本文中,周濟教授領導的中英團隊開發了一個通過物聯網技術對作物生長圖像和各類環境因素進行大數據監控和管理的平臺—CropSight。CropSight系統分為田間設備端和服務器端兩部分,基于PHP和SQL的基因型-表型-環境信息管理平臺,通過與分布式物聯網傳感器等設備連接完成數據傳遞、整理、存儲和索引等數據整合工作。系統設備端和服務器端安裝的RESTfulAPI自動完成作物生長圖像和田間氣候的同步讀取。然后網絡化試驗地區,完成分布式的試驗監測。

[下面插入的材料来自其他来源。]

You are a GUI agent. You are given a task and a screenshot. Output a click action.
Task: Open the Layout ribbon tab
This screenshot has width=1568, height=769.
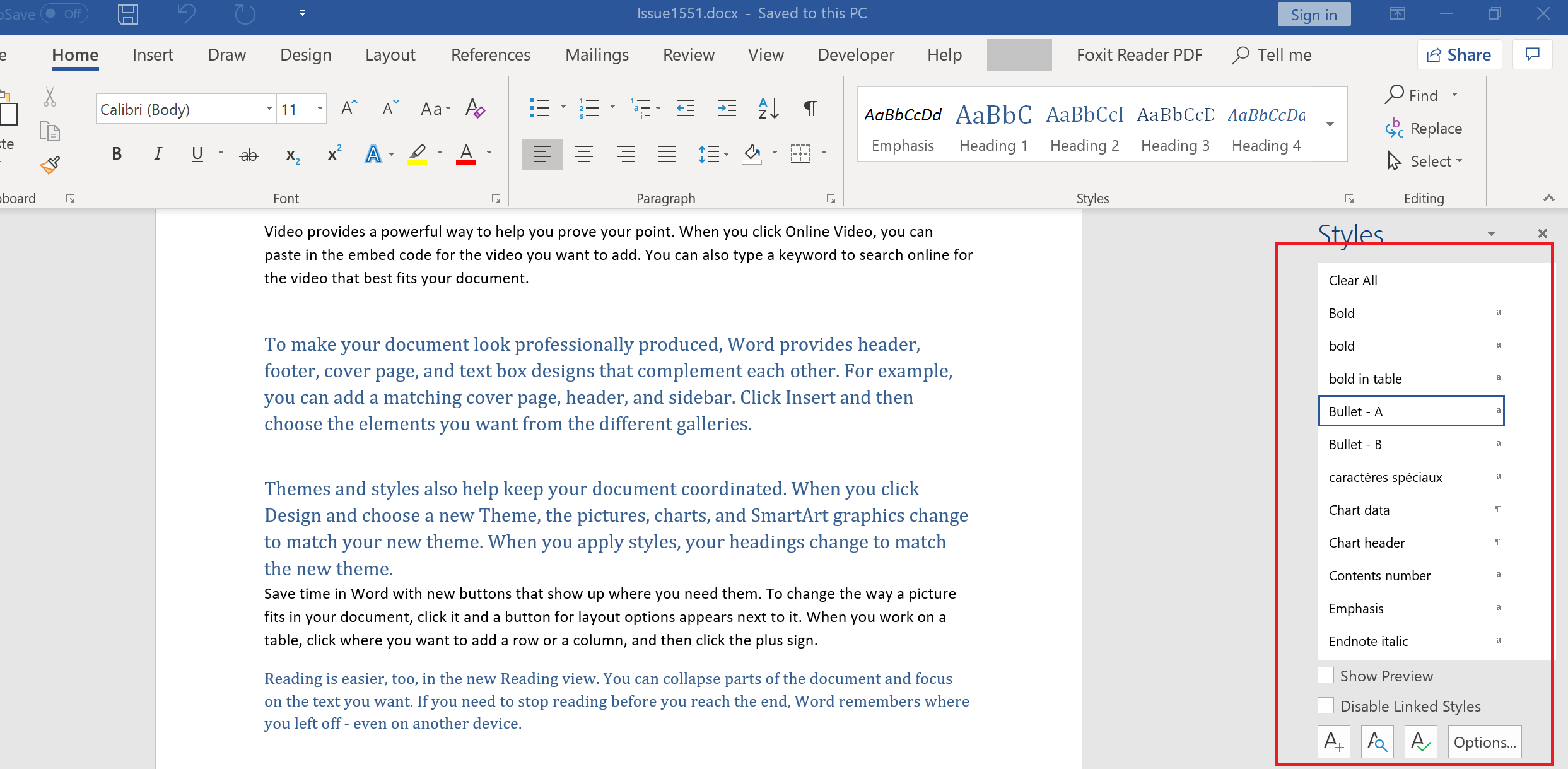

其軟件接口專為分布式物聯網設備和集中式數據服務器而設計。因為該系統是完全開源設計,可以此為基礎構建基于云端的共享、可移植、易推廣的室內外植物監測平臺。同時,通過智能設備或PC上的瀏覽器可以直接訪問安裝在設備端和服務器端的CropSight系統的API,執行數據傳輸,同步作物日常生長的代表性圖像(用于快速和可視化作物評估)與詳細的氣候數據融合后,為作物環境互作研究提供標準的大數據支持。CropSight還支持歷史和當前數據的比較。除了通過集成的云服務器進行歷史和當前的試驗比較之外,它還提供近實時的環境和作物生長監測。自2016年以來,CropSight已應用于英國諾維奇科研院的小麥育種試驗,并于2017年開始應用于快速育種(SpeedBreeding)。該系統對分布式的植物表型和物聯網作物管理有重大意義,通過在南農團隊的繼續開發,將在不久的將來為我國智能農業實踐提供新的技術支撐。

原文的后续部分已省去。